**What to work on**: Copy the listing below word for word, from the line containing "What do you see at coordinates (273, 714)" through the line containing "y2-axis-title: Biodiversity footprint", with both of those lines included.

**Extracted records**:
= Beginning of Section =
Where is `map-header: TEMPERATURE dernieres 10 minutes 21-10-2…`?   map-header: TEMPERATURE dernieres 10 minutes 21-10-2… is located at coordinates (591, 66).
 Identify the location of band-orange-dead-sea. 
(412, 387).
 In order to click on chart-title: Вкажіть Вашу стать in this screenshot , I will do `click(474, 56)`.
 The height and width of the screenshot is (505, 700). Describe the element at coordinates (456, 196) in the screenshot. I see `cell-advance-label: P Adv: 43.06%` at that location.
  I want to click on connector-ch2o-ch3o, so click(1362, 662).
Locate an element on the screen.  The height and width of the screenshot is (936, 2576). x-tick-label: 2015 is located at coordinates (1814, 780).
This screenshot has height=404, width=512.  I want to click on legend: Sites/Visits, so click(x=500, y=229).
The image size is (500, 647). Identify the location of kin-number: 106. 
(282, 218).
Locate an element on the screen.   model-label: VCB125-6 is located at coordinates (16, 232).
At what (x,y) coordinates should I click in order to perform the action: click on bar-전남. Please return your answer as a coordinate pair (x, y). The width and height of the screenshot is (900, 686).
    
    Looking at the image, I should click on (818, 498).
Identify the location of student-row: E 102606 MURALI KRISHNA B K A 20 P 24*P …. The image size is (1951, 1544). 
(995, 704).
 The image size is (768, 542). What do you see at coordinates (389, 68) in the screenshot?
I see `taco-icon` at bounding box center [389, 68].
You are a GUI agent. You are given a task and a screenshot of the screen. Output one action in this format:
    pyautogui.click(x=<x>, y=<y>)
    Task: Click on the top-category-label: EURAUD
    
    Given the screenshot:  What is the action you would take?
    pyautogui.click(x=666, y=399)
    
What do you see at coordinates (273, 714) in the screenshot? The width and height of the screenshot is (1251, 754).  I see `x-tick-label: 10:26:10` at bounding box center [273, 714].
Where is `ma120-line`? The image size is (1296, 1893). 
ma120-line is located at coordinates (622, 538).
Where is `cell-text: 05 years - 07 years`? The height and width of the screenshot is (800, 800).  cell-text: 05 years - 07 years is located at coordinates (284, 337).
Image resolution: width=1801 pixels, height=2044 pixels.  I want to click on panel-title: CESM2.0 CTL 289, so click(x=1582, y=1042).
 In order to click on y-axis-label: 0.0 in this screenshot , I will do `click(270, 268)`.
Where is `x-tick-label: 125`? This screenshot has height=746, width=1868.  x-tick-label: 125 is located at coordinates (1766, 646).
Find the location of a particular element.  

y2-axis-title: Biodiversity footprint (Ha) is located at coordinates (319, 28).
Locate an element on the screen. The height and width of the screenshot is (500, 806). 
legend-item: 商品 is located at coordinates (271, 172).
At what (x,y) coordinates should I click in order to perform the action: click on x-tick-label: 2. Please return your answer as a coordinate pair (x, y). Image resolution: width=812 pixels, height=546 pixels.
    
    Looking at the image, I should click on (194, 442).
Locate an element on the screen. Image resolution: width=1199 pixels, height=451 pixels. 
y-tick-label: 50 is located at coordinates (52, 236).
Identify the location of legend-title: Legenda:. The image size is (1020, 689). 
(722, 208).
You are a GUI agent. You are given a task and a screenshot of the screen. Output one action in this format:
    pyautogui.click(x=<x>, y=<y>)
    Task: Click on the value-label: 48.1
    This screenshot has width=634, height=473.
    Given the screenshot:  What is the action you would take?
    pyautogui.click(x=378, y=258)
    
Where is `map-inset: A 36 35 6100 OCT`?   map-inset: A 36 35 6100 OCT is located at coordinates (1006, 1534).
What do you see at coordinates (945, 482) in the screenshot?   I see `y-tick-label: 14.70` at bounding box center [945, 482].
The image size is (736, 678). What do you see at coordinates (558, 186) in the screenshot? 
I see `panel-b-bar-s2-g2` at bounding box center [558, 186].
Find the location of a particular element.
= End of Section =
**Answer section**:
What do you see at coordinates (273, 714) in the screenshot? The width and height of the screenshot is (1251, 754).  I see `x-tick-label: 10:26:10` at bounding box center [273, 714].
Where is `ma120-line`? The image size is (1296, 1893). 
ma120-line is located at coordinates (622, 538).
Where is `cell-text: 05 years - 07 years`? The height and width of the screenshot is (800, 800).  cell-text: 05 years - 07 years is located at coordinates (284, 337).
Image resolution: width=1801 pixels, height=2044 pixels.  I want to click on panel-title: CESM2.0 CTL 289, so click(x=1582, y=1042).
 In order to click on y-axis-label: 0.0 in this screenshot , I will do `click(270, 268)`.
Where is `x-tick-label: 125`? This screenshot has height=746, width=1868.  x-tick-label: 125 is located at coordinates (1766, 646).
Find the location of a particular element.  

y2-axis-title: Biodiversity footprint (Ha) is located at coordinates (319, 28).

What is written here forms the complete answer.